Über weite Strecken behält der Film diesen ambivalenten Ton zwischen Beklemmung und absurder Komik bei. Das dargestellte soziale Klima ist nicht gereizt, nicht hasserfüllt, sondern ignorant, sturköpfig verleugnend. Duldsam bis ins Unverständliche erscheinen bisweilen auch die porträtierten Schwulen selbst. Der junge Forstwirt Stefan, der noch bei seiner Mutter lebt, berichtet mit stoischer Gelassenheit von den nationalsozialistisch eingefärbten Anfeindungen, die ihm sein um sieben Jahre verzögertes Outing im Kollegenkreis eingebracht habe. Bei den „Heteros“ ist von solch aggressivem Rechtsradikalismus kaum etwas zu spüren. Am liebsten würden sie das Schwulsein überhaupt nicht zur Kenntnis nehmen. Lange geschwiegen hat auch der 1924 geborene Richard, dessen Jugend in die Zeit des Nationalsozialismus fiel und für den der legendäre Züricher „Kreis“ die einzige Gelegenheit bot, Gleichgesinnte zu treffen. Geoutet hat er sich außerhalb des Films nie, und um das Wort „schwul“ macht er einen fast so großen Bogen wie der Gemeinderat. Eine Parallele, die nachdenklich stimmt, nicht nur, weil sie zeigt, wie sehr manch einer aus der älteren Schwulen- Generation die Tabuisierung verinnerlicht hat, sondern auch, weil sie charakteristisch ist für die Auswahl der heterosexuellen Gesprächspartner: Menschen jenseits der 50, aktive Kirchenmitglieder, nur halbherzig ergänzt durch einen Lehrer und einen Arzt.

Gleich zu Beginn formuliert Hick seine These: In der Stadt haben sich die Schwulen etabliert, aber auf dem Land herrschen noch finstere Zeiten. Bei der Auswahl der Interviewpartner scheint er wenig geneigt, dieses Vorurteil auf die Probe zu stellen. Die meisten Schwulen, so konstatiert er, ziehen irgendwann in die Stadt. Was aber ist mit denen, die zurückbleiben? Hicks Reportage zeichnet sie als Gefangene, als im doppelten Sinne Zurückgebliebene. Auch der 37-jährige Uwe wohnt noch bei seiner Mutter. Er hat ein Faible für Militärklamotten und reist hin und wieder nach Berlin, um sich dort auszuleben.
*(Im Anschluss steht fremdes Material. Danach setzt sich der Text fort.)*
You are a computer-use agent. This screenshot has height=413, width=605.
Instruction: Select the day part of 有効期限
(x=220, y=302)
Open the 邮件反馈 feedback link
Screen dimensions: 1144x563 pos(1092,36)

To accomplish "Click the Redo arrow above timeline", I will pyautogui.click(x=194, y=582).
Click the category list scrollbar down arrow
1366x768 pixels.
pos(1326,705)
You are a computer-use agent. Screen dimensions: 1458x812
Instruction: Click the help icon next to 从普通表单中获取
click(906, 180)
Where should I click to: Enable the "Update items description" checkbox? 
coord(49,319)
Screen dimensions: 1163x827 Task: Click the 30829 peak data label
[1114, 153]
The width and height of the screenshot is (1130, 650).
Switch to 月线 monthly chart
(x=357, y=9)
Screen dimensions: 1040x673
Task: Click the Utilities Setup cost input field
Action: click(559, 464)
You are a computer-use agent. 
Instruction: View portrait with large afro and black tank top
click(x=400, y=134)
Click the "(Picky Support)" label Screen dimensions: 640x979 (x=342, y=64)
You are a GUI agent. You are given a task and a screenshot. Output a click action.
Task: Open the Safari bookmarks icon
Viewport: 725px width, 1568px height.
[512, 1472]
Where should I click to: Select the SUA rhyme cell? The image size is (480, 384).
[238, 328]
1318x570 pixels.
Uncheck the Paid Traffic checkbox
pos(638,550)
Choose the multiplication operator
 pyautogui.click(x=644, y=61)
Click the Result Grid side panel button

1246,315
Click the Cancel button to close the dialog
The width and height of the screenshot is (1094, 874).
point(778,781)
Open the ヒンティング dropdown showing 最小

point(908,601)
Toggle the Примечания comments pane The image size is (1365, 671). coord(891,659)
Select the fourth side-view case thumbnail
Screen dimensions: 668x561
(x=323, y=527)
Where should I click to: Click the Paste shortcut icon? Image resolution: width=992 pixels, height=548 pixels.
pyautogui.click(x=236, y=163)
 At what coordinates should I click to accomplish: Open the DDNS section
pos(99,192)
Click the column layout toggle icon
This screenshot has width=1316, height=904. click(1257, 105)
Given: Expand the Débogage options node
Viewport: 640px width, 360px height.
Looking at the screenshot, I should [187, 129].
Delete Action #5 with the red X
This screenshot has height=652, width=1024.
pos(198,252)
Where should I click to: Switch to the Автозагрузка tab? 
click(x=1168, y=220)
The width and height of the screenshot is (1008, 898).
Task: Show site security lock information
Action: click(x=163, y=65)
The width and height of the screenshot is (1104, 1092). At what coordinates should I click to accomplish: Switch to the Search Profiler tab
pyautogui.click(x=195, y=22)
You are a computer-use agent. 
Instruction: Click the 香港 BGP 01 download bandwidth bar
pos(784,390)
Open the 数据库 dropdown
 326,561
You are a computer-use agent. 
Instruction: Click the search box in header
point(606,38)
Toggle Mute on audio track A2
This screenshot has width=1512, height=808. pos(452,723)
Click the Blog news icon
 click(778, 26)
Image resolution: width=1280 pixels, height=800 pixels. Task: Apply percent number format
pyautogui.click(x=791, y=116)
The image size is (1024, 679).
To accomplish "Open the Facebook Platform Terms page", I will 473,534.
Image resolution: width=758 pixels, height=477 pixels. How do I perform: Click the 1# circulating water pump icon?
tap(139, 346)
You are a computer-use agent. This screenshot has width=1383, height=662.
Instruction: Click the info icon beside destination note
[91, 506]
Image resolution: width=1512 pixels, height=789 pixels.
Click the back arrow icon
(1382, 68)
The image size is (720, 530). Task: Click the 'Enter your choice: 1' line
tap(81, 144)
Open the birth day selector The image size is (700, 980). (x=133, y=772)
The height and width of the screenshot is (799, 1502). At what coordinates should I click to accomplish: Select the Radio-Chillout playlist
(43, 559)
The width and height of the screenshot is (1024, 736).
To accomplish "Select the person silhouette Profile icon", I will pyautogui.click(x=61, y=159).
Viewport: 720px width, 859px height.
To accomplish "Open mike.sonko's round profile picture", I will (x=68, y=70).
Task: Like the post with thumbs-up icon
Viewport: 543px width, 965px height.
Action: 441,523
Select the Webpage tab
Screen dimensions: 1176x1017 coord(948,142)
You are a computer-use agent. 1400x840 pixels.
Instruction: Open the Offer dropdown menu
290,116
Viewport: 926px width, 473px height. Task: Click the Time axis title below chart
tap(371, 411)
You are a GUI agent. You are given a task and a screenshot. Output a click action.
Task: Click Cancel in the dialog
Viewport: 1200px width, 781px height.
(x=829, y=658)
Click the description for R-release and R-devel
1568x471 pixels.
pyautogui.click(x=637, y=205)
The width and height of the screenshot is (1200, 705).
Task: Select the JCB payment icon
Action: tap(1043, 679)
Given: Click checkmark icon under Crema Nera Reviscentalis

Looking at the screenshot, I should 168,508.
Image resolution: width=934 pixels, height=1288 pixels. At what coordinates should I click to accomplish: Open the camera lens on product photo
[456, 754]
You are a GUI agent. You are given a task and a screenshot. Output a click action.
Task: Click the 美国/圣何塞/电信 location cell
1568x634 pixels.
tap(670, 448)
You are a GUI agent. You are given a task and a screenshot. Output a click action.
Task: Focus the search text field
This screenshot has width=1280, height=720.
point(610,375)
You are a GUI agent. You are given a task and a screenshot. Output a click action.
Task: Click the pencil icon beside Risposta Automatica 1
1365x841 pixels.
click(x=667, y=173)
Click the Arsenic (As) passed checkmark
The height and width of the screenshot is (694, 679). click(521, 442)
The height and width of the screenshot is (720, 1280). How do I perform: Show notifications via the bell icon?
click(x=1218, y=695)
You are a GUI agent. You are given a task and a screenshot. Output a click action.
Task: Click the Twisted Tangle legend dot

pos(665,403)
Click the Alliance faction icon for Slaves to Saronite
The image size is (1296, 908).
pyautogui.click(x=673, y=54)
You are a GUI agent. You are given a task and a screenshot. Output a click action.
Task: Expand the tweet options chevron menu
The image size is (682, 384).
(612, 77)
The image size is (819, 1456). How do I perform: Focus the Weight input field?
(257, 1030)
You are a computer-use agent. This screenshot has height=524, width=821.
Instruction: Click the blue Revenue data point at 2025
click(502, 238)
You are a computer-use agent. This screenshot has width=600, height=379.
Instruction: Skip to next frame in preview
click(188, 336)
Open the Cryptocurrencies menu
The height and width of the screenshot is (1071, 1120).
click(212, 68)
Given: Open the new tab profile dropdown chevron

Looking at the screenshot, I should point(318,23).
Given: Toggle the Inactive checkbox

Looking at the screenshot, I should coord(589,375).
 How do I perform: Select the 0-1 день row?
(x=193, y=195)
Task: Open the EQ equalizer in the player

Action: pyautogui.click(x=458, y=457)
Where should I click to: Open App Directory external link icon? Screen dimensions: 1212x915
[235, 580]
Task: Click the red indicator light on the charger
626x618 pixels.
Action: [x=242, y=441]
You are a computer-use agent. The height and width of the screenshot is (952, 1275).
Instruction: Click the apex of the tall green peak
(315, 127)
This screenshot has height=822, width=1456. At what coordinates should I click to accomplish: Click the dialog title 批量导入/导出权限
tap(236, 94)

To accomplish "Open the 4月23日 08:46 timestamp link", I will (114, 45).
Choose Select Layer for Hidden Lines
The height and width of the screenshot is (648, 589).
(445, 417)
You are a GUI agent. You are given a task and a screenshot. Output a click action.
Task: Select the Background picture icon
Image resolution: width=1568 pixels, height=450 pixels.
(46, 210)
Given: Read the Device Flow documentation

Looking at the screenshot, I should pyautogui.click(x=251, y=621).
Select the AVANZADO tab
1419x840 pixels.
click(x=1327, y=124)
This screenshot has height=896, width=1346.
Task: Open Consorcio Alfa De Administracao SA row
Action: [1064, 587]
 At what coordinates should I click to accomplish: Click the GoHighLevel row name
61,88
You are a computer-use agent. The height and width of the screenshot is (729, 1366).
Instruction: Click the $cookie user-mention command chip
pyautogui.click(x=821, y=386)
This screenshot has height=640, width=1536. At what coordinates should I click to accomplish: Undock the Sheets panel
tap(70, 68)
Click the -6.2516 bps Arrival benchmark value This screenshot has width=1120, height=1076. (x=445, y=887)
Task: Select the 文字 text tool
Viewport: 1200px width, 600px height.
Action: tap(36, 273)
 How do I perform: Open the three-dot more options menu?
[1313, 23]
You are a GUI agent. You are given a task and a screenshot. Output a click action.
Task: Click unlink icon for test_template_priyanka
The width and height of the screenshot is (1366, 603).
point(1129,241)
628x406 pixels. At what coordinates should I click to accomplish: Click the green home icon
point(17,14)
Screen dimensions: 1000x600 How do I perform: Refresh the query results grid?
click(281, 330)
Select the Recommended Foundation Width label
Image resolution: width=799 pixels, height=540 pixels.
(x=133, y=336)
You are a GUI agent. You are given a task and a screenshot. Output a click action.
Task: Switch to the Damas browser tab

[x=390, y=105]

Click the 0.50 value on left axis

Programmatisch kontrastiert Hick großstädtische Offenheit mit ländlicher Verstocktheit, begleitet Uwe auf seiner Berlin- Reise ebenso wie Hartmut beim Thailand-Urlaub. Aber alles, was nicht in seine Ausgangsthese passt, lässt er unberührt. Die Nonchalance, mit der er über Hartmuts Sextourismus berichtet, wird fahrlässig dadurch, dass er an anderen Stellen geradezu penetrant nachhakt. Zum Beispiel mag er nicht gelten lassen, dass jemand keinen Schwulen kennen will, und versteigt sich zur Frage, woher man denn überhaupt wisse, dass es Schwule gäbe. Dass der etwas ruppige Schnitt des Films wenig mehr präsentiert als eine simple Gesprächscollage und die sachlich-journalistische Bildsprache kaum Kinoformat hat, ist angesichts der thematischen Bedeutsamkeit der Dokumentation zu vernachlässigen; störender ist, dass es Hick zu selten gelingt, den Blick des Städters abzulegen und das (schwule) Leben auf dem Lande in seinem ganzen Spektrum darzustellen. Umgekehrt hätte er jenseits urbaner Szene-Ghettos und anonymer Spielräume auch an großstädtischen Stammtischen die Grenzen heterosexueller Toleranz veranschaulichen können. Seine Eingangsthese ist somit nur bedingt haltbar. Dennoch zeigt Hick eindrucksvoll, wie alltäglich die Diskriminierung Homosexueller in Deutschland nach wie vor ist und wie tief Vorurteile noch verankert sind.